The United Nations voiced concern yesterday over Cambodia’s delay in appointing a foreign judge to the Khmer Rouge tribunal, paralysing probes into two cases strongly opposed by the government.
Swiss judge Laurent Kasper-Ansermet arrived in Phnom Penh last month as the UN’s choice to replace a German judge who abruptly quit in October over government opposition to further prosecutions linked to the 1975-1979 regime.
“The United Nations has since made every effort to secure the appointment of the judge,” UN chief Ban Ki-moon’s spokesman Martin Nesirky told AFP, adding Cambodia had “an obligation” to appoint the reserve choice in the case of a vacancy.
But the government body charged with rubber-stamping the nomination has failed to meet in recent weeks, leaving the Swiss judge in a legal impasse, in the latest setback to the court.

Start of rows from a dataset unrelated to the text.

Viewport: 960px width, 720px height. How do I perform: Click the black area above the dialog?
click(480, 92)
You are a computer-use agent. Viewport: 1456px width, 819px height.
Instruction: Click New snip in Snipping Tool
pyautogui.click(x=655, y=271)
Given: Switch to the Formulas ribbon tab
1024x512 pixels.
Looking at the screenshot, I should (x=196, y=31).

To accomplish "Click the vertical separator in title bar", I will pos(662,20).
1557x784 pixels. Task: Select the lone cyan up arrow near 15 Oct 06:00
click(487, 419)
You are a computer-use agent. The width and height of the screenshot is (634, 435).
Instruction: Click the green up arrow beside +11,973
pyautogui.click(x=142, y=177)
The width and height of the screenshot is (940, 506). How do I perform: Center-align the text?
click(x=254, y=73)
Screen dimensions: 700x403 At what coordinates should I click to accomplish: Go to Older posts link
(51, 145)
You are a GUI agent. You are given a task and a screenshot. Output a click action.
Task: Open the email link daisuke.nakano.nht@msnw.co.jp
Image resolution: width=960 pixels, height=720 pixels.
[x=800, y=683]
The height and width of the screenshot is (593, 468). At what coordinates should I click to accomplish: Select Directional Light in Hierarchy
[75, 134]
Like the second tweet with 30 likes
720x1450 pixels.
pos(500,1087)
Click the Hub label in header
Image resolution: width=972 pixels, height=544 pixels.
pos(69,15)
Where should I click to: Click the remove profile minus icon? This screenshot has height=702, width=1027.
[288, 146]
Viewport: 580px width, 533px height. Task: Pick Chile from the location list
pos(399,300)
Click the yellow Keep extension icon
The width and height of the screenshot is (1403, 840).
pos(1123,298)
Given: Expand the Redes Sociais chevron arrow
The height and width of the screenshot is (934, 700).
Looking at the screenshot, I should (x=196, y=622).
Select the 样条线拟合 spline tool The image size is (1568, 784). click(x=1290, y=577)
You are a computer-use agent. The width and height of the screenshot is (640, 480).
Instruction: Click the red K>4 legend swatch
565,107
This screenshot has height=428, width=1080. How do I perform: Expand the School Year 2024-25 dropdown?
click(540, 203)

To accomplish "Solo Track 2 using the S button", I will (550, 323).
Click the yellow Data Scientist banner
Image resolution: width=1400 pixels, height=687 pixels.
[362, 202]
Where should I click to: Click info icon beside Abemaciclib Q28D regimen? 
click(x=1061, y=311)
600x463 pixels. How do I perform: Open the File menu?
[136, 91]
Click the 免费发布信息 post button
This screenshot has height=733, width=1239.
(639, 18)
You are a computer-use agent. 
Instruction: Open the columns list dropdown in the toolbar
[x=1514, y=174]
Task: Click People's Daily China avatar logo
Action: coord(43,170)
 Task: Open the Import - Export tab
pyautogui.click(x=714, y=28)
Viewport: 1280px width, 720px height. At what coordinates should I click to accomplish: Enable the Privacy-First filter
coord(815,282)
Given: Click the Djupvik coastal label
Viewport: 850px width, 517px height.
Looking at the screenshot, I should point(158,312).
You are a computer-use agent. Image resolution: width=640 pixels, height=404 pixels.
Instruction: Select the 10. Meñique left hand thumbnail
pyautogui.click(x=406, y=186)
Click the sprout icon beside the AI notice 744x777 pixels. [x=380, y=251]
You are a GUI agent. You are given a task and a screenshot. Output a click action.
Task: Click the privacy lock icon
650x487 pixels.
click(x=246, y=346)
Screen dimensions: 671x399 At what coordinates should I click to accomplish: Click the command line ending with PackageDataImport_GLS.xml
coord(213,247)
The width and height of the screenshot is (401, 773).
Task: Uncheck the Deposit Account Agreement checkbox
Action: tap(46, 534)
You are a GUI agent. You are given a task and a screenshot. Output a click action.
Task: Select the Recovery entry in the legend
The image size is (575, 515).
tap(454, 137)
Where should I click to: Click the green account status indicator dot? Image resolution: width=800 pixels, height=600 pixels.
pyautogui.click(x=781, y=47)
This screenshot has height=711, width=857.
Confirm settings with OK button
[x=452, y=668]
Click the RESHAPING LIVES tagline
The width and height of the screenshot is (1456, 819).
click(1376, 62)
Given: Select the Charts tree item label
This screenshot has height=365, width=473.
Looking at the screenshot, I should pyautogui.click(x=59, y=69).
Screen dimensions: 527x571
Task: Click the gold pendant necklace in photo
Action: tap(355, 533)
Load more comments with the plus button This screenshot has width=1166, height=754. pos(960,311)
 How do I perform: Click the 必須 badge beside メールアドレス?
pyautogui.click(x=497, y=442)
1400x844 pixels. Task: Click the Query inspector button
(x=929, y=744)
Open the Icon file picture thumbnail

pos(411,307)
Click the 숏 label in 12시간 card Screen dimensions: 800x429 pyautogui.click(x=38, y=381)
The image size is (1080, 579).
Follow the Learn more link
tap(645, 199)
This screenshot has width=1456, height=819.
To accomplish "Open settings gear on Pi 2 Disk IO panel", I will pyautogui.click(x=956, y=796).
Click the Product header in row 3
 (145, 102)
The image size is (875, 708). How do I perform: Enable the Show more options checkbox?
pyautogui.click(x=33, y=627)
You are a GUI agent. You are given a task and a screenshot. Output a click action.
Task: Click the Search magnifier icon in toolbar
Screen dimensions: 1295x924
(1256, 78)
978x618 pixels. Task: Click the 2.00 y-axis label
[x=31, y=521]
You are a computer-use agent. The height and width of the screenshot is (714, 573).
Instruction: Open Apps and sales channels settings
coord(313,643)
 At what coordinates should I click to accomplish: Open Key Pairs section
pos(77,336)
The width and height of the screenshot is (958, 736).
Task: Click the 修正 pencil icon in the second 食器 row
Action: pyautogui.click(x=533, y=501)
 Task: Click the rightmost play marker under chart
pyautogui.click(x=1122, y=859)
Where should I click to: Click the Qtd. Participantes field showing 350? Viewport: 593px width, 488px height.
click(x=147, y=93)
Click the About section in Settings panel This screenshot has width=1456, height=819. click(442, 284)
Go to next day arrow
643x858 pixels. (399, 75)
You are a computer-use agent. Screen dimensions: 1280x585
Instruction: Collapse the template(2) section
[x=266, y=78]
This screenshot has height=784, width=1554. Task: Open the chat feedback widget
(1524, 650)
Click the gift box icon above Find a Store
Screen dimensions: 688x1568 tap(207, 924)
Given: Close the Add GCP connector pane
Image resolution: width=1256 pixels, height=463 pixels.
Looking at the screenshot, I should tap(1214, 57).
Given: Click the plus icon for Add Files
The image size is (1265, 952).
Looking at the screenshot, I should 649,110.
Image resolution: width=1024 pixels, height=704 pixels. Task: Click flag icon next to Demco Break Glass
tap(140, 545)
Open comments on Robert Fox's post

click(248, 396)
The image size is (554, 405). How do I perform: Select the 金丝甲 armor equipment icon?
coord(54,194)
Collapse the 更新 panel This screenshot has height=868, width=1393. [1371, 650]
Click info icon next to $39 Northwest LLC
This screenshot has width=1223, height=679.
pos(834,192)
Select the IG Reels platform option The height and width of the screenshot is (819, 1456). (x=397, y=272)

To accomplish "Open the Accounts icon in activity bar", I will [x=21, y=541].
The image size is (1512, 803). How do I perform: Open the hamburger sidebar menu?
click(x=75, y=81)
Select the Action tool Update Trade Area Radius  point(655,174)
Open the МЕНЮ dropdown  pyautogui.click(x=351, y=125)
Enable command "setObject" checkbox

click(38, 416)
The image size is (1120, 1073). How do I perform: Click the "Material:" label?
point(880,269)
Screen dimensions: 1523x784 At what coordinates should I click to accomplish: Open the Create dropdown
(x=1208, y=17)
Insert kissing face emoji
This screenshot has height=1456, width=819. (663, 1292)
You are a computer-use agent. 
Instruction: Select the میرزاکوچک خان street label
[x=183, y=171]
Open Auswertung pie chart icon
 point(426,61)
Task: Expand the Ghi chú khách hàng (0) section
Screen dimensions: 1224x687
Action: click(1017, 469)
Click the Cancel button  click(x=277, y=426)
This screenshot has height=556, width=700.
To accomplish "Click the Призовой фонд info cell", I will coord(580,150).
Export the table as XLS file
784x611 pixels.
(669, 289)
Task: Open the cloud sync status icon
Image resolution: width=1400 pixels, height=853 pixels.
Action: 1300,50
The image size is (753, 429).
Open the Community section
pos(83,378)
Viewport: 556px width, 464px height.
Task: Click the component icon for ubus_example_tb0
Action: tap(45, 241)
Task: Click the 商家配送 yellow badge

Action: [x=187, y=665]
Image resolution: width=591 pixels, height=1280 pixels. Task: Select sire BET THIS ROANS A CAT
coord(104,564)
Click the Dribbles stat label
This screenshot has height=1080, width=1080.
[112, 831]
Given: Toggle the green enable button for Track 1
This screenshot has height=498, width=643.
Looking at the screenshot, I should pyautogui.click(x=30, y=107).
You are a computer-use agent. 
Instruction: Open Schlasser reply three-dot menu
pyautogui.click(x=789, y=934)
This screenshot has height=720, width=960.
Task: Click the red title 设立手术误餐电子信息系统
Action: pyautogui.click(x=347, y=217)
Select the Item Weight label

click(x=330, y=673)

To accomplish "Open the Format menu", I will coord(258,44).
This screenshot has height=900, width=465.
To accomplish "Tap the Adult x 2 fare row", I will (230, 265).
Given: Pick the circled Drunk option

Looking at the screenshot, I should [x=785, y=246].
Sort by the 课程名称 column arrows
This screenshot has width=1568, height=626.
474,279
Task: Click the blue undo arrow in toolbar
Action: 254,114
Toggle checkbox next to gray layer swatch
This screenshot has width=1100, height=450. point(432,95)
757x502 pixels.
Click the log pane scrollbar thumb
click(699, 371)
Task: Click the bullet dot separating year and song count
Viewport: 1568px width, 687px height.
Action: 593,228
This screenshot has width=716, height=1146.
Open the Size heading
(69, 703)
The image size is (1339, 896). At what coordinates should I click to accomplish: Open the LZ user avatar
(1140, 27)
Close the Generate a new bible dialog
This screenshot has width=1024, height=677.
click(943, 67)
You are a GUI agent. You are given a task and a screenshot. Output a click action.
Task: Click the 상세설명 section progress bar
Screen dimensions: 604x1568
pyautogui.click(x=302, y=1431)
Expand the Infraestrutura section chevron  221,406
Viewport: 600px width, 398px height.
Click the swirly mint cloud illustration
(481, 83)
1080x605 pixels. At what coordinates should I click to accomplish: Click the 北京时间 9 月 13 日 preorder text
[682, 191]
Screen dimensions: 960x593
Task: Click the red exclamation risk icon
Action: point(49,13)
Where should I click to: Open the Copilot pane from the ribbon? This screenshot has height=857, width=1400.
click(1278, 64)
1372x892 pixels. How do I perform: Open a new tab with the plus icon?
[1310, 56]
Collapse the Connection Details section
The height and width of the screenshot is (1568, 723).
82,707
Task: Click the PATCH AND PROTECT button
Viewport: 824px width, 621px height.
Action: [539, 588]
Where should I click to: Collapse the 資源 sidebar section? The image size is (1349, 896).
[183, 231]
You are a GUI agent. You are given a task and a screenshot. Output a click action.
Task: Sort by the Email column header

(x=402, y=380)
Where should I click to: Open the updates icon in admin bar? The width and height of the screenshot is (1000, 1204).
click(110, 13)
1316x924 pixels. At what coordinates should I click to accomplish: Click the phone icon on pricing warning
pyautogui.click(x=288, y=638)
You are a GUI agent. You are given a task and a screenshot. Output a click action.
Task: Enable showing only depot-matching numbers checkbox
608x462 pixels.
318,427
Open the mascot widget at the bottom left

The Cambodian justice ministry confirmed that it had received a letter from the UN requesting the council to discuss the matter, adding only they “don’t know when the meeting will take place.”
Observers from the US-based Open Society Justice Initiative said in a statement that Cambodia was stalling, “effectively leaving the judicial investigations in a state of limbo”.
Kasper-Ansermet’s Cambodian counterpart You Bunleng on Monday publicly refused to work with the Swiss, who he said was not legally accredited, while Kasper-Ansermet accused You Bunleng of blocking “important” information about the two new cases involving five ex-Khmer Rouge members accused of crimes against humanity.